DATA PROVIDED:
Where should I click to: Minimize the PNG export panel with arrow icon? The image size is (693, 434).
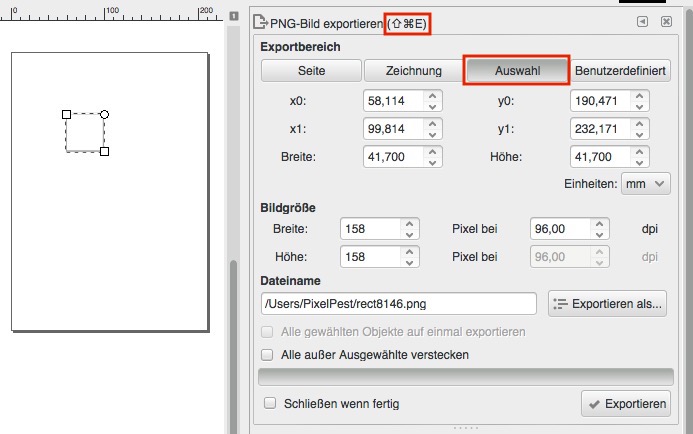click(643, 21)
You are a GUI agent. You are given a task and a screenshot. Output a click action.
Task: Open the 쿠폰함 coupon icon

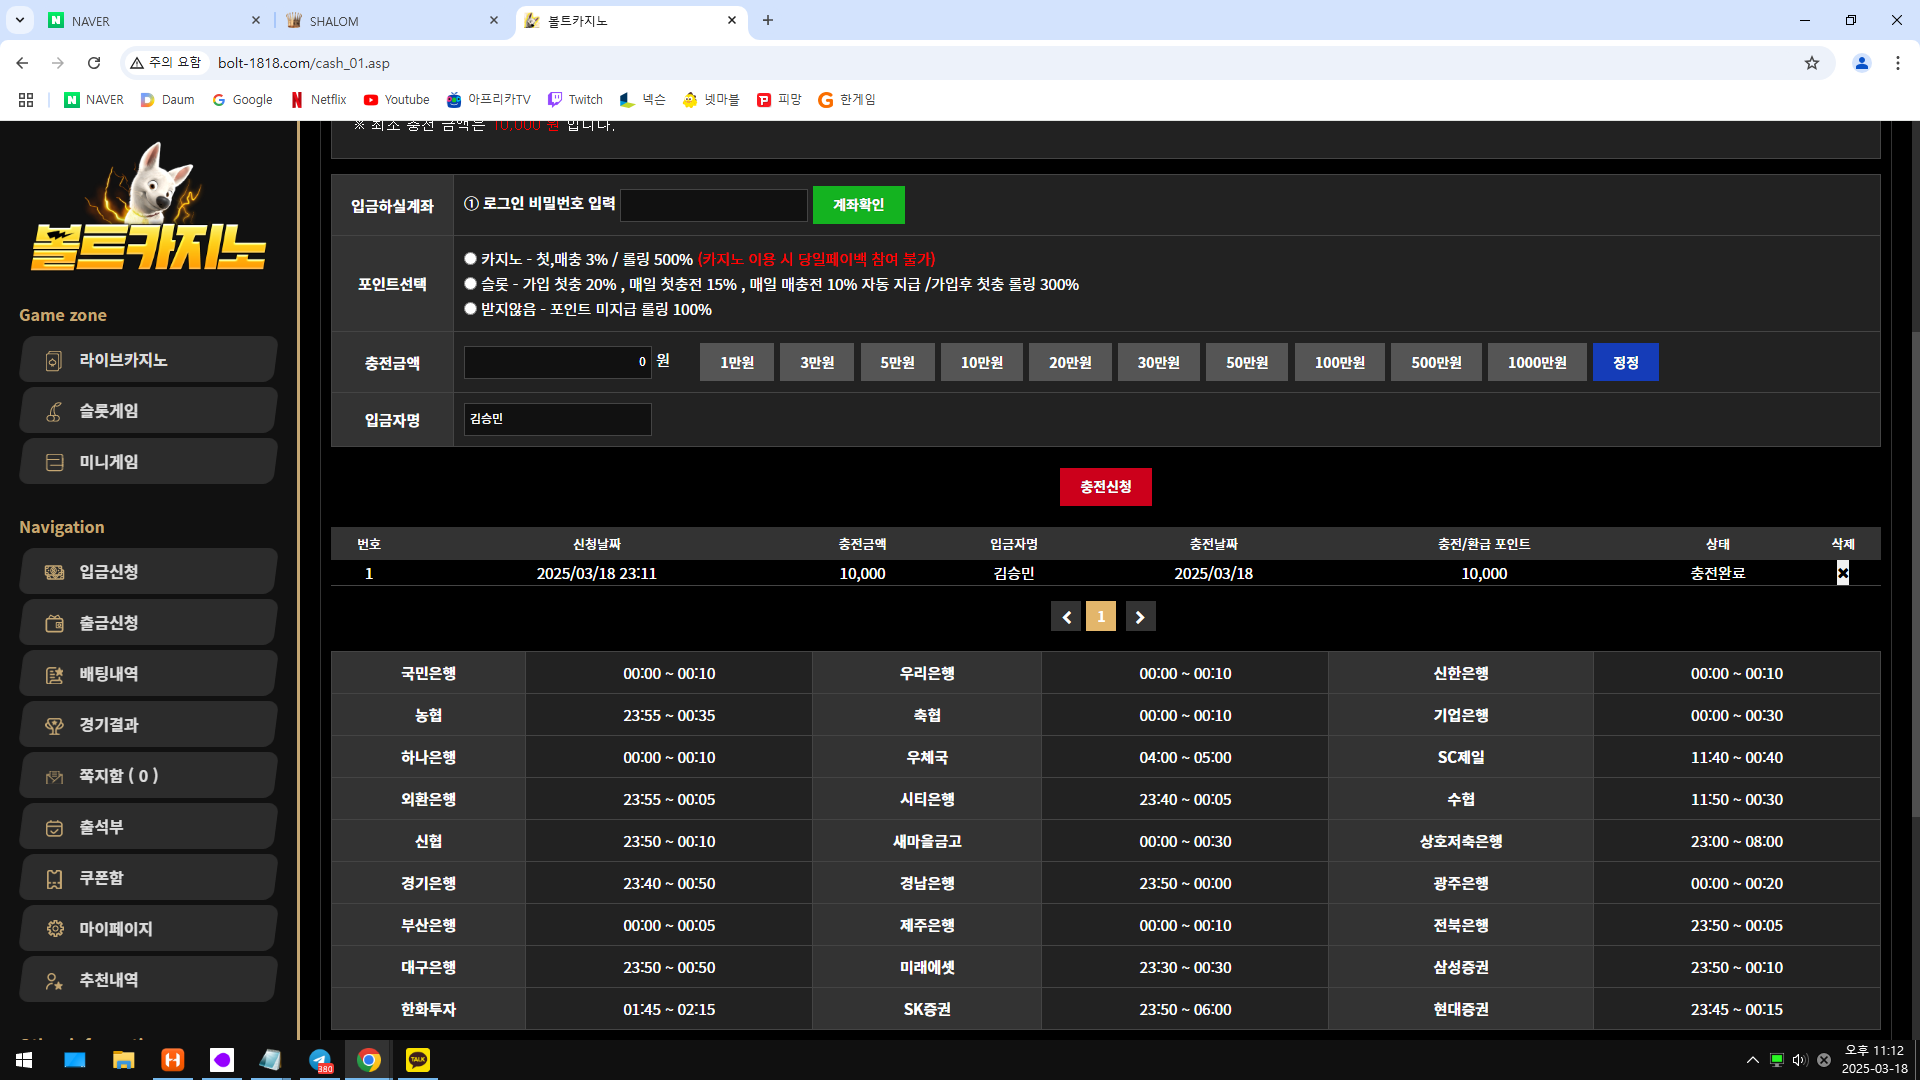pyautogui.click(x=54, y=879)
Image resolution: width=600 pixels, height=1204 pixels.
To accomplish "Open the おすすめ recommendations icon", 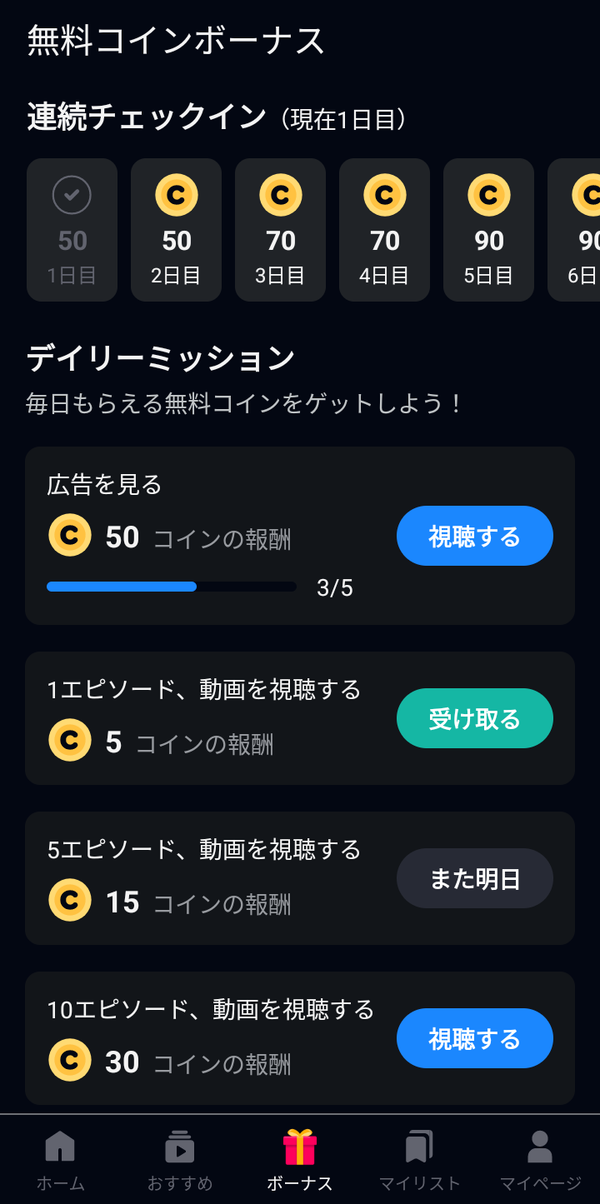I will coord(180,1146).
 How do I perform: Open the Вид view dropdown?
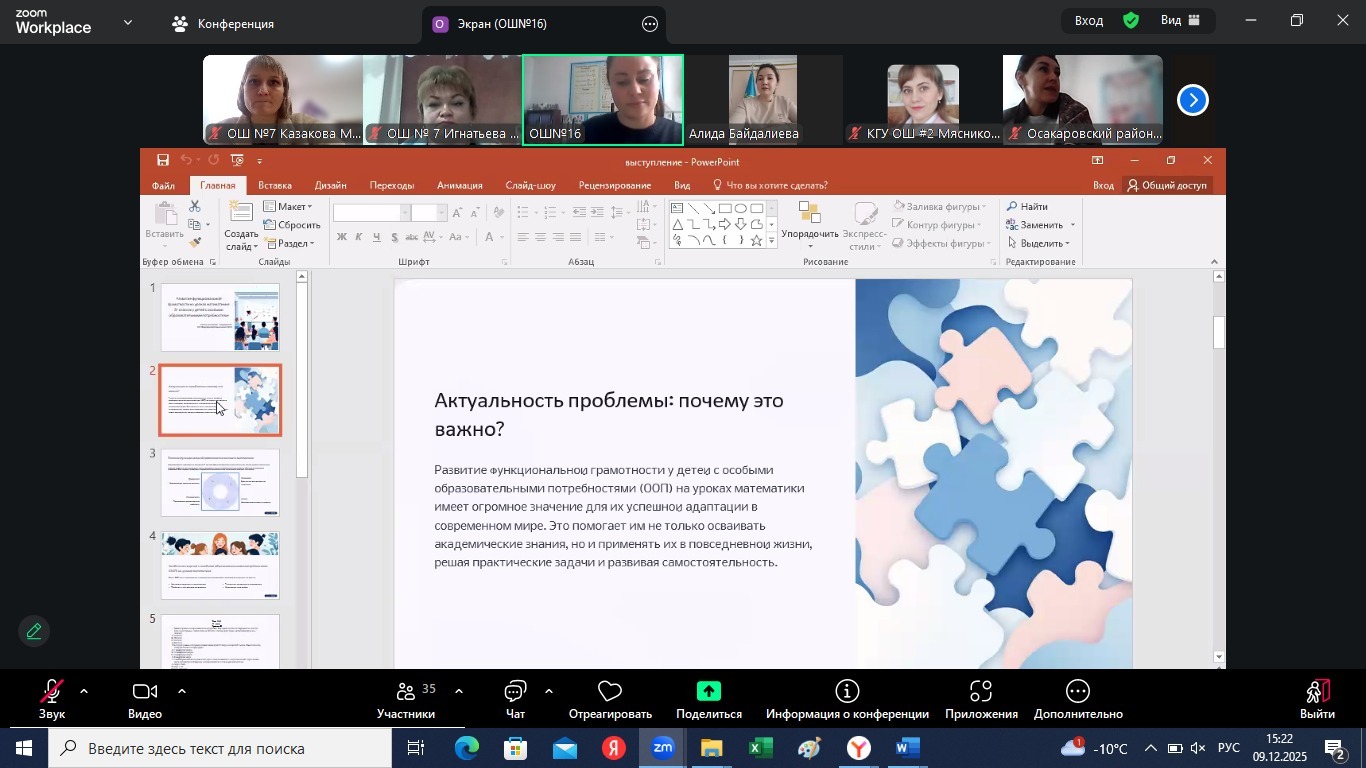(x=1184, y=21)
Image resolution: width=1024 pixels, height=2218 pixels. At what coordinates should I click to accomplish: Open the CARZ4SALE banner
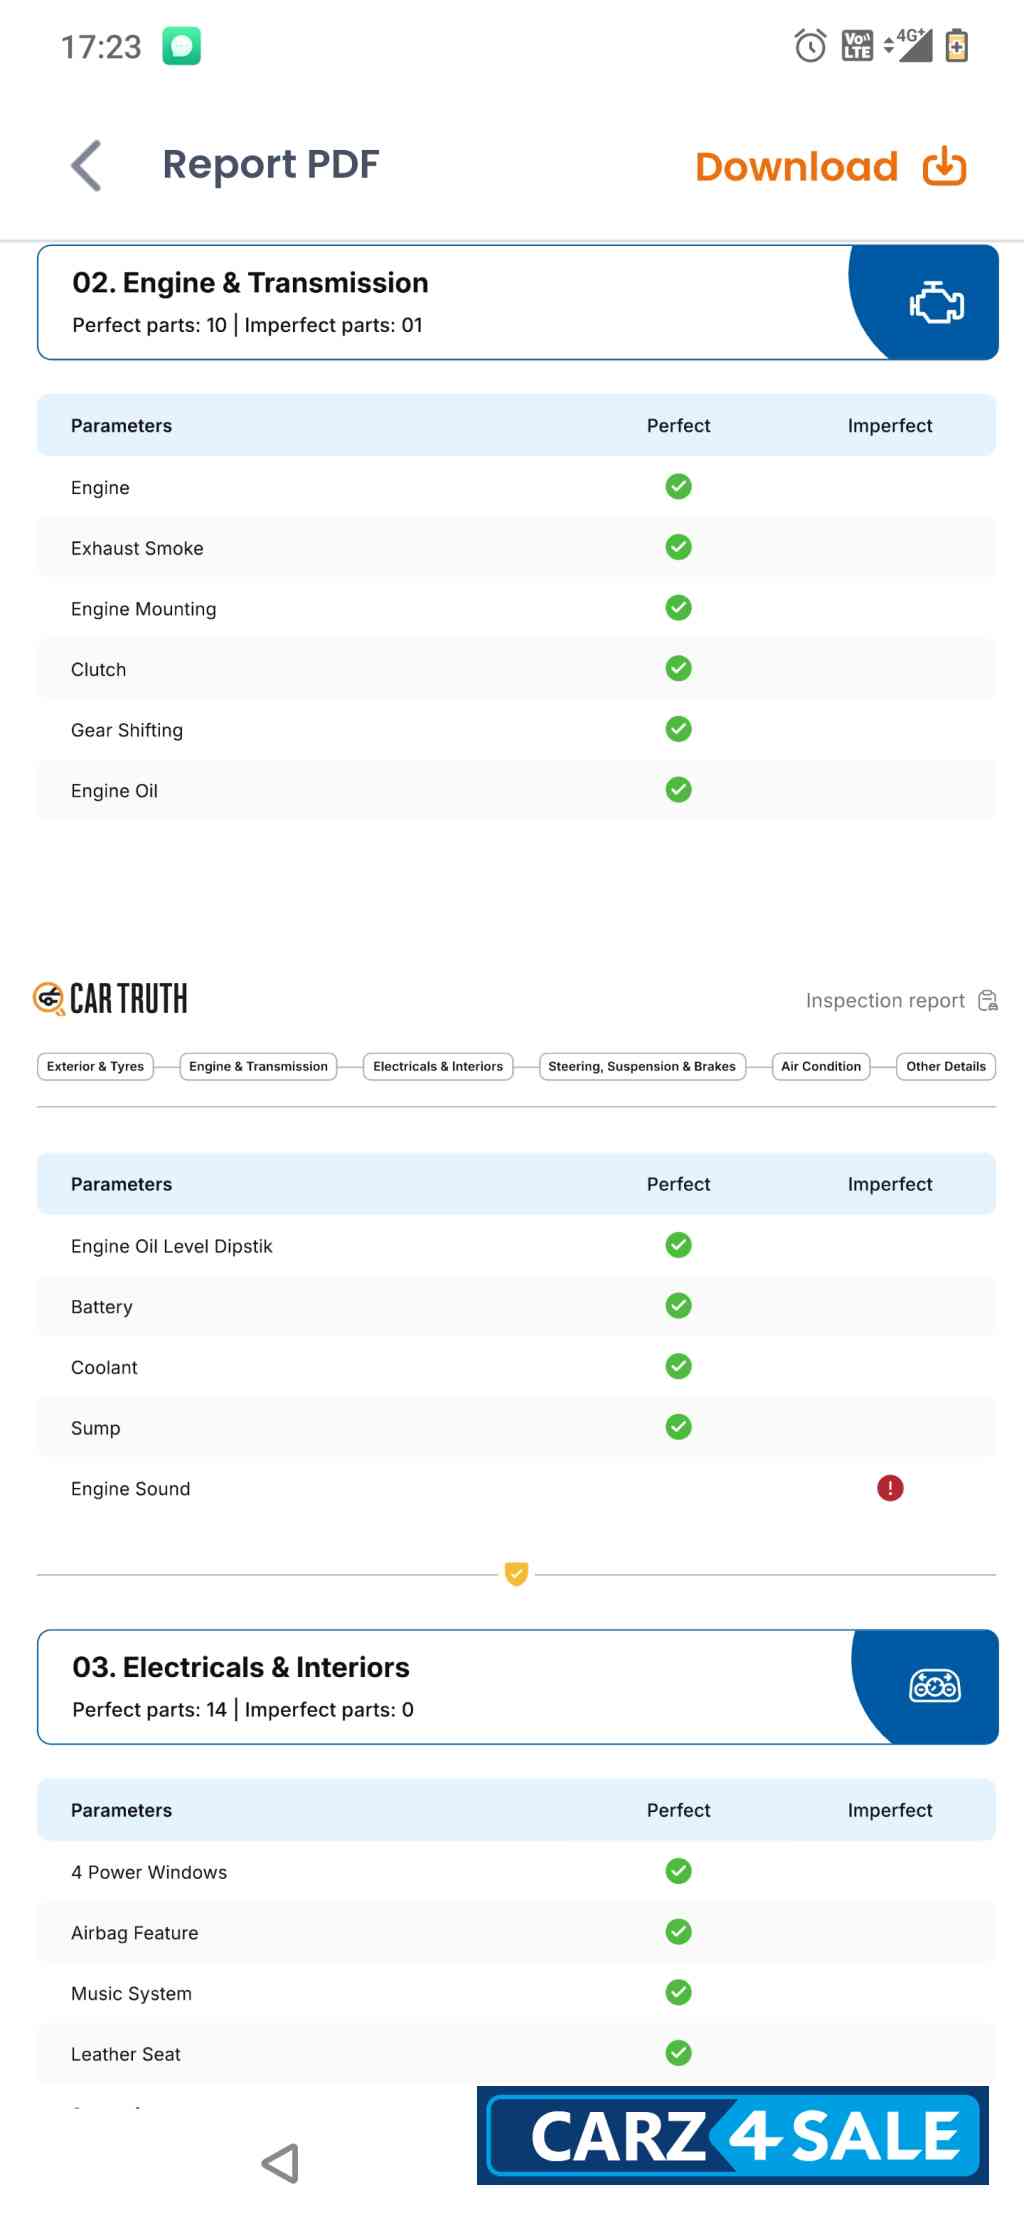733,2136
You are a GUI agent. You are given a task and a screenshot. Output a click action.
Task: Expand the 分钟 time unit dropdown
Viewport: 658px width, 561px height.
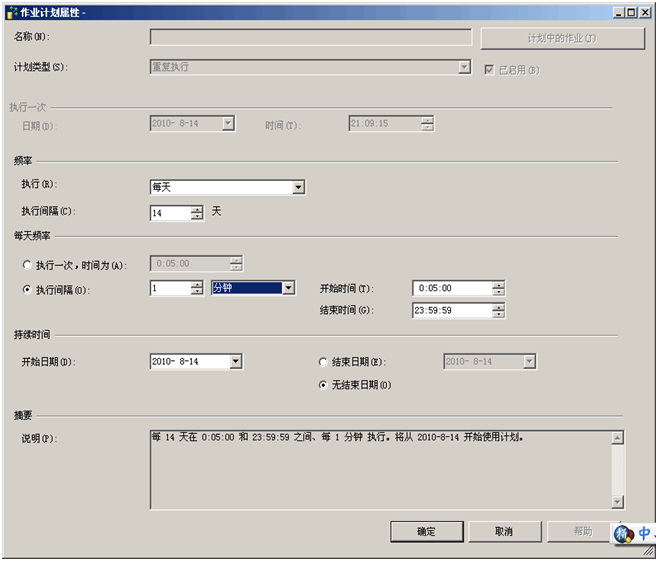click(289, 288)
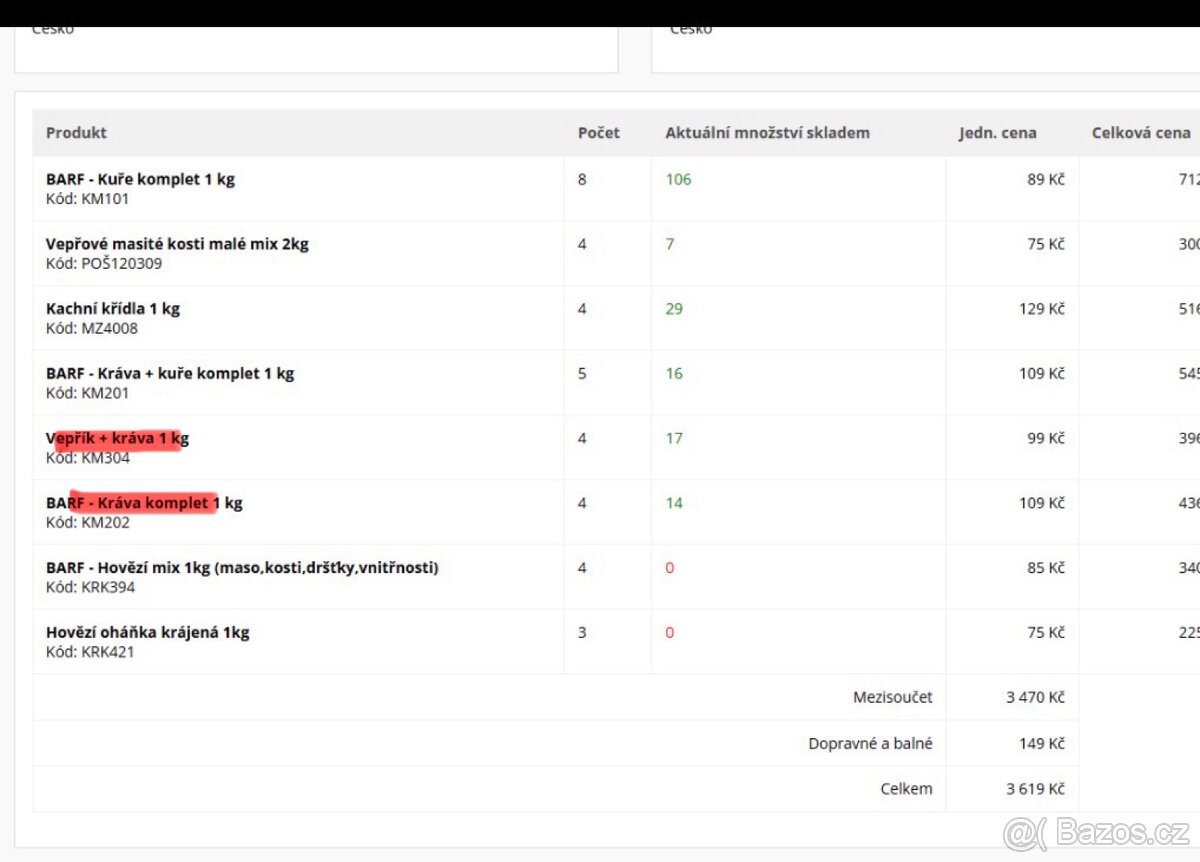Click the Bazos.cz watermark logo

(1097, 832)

PROBLEM TO WORK ON:
Starting at the line that contains "Image resolution: width=1024" and continuing through the end of the material, change "dropdown" to "menu" and write those lines out again with everything else left as is. Leave the pictures out.

SOLUTION TO THIS EXERCISE:
Image resolution: width=1024 pixels, height=2218 pixels. At what coordinates should I click to accomplish: Open the CARZ4SALE banner
733,2136
You are a GUI agent. You are given a task and a screenshot. Output a click action.
Task: Expand the 分钟 time unit menu
Viewport: 658px width, 561px height.
click(289, 288)
Click the Bazos.cz watermark logo

(1097, 832)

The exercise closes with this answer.